In mayo clinic experience done over 120 patients showed sigmoidoscopy was useful for large tumors but in the small lesions was negative [13]. In a case series obtained in 10 patients, the transmural mucosal penetration was not detected in any of them [11]. The advantage of flexible sigmoidoscopy is to determine the involvement of the rectal mucosa and to define the proximal extent of the lesion [14]. There is still controversy regarding the preoperative biopsy in retrorectal tumors in the literature. Several approaches were reported in the literature. Trans-peritoneal, trans-retroperitoneal, trans-vaginal, and trans-rectal biopsies should be avoided to minimize the risk of postoperative complications and recurrence [15]. Dozois et al. recommend to performing CT guidance biopsy in the transperineal or parasacral regions because this approach is within the surgical resection field [15]. Biopsy complications including recurrence, infection, fistula, and abscess were found in the mayo clinic experience [13]. Messick et al. reported that there is no increased risk of seeding of tumor cells after the preoperative biopsy [16]. Sung Wook Baek and his colleagues used preoperative anorectal manometry in the patients with fecal incontinence because a total excision of retrorectal cyst will put the patient in high risk of worsening fecal incontinence [17].

Complete surgical resection is the treatment of choice owing to the risk of complications, such as recurrence, local symptoms, and malignancy [18]. Different approaches were used in the literature. Posterior surgical excision through the trans-sacral incision is the preferred treatment for the posterior tailgut cyst [4]. The posterior approach is ideal for retrorectal tumors that do not extend above the level of sacral nerve 3 [[19], [20], [21]]. Posterior trans-sacral approach preferred for small, benign tumors and cases with nerve involvement, given the improved visualization of nerves [20]. Several studies showed the benefits of a minimally invasive approach of such a smaller wound, less post-operative pain, less length of stay, and excellent visualization of pelvic structures [11,21,22]. On the other hand, laparoscopic and robotic resection have been reported in the literature with longer operative time; however, they are not beneficial in cysts suspected to be malignant with increased risk of rupture [4,5,23].

4. Conclusion

Trans-sacral excision is a feasible option and safe to perform. It is a minimally invasive and safe option. It allows proximal extension for elimination of the infection and in cases of adherence of the cyst to surrounding structures or in malignancy, which require en bloc resection.
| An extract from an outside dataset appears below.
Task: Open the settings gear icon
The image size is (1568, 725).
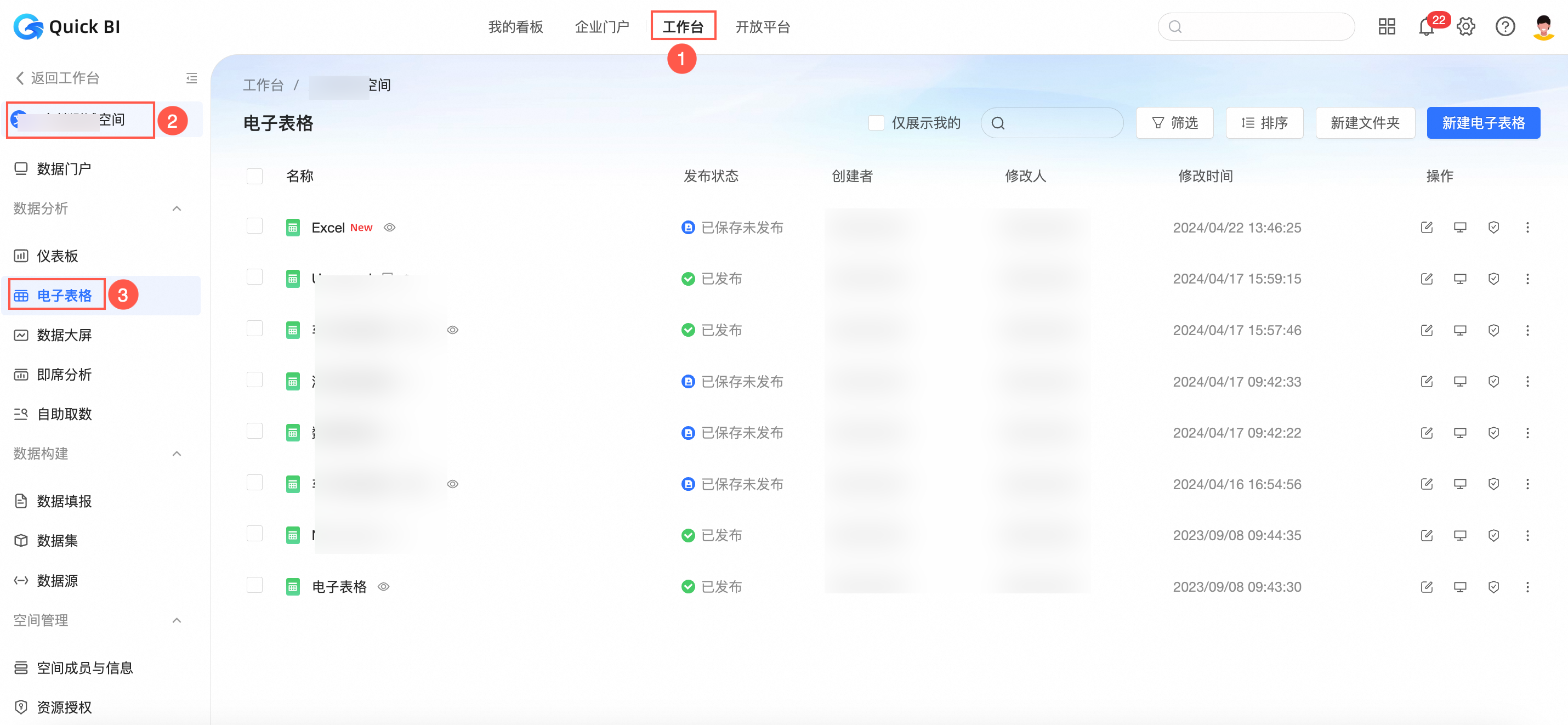Action: coord(1465,27)
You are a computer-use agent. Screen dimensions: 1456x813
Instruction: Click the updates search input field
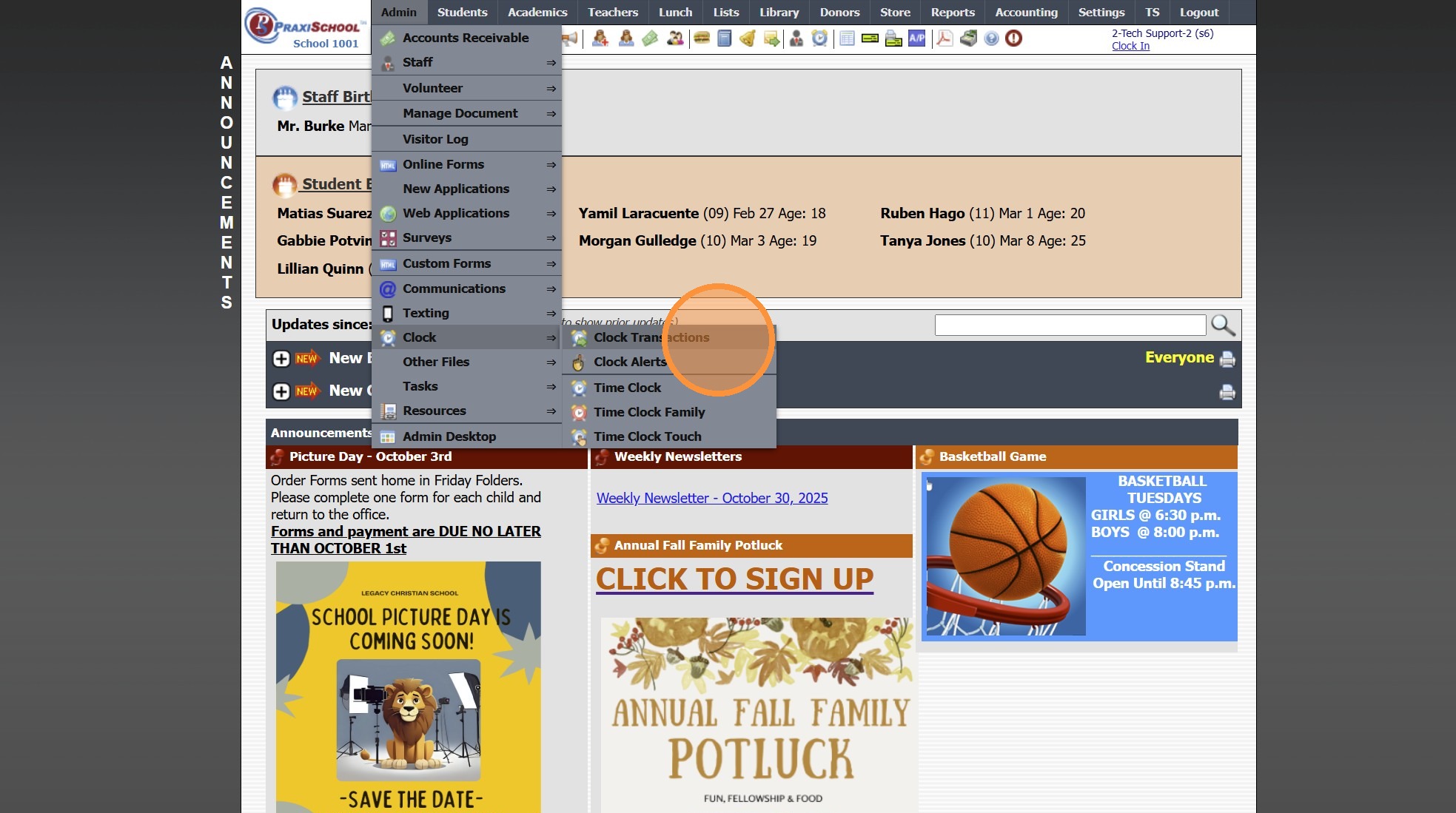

Declaration of Competing Interest

The authors declare no conflict of interest.

Funding

This study did not receive any funding from governmental or private organizations.

Ethical approval

Ethical approval was obtained from the Institutional Review Board of the King Fahad Specialist Hospital, Dammam, Saudi Arabia.

Consent

Written informed consent was obtained from the patient for publication of this case report and accompanying images. A copy of the written consent is available for review by the Editor-in-Chief of this journal on request.

Author contribution

Study concept or design – AB, TMS, KS.

Data collection – AB, TMS, MYD, FFQ.

Data interpretation – AB, TMS, MYD, FFQ.

Literature review – AB, TMS, MYD, FFQ.

Drafting of the paper – AB, TMS, MYD.

Editing of the paper – AB, TMS, MYD, KS.

Registration of research studies

Not required.

Guarantor

Tlal Matouq Alsofyani.

Provenance and peer review

Not commissioned, externally peer-reviewed.

Acknowledgement

The authors would like to thank Dr. Marwah Mohammed Abdulkader for providing the histopathological image for this case report.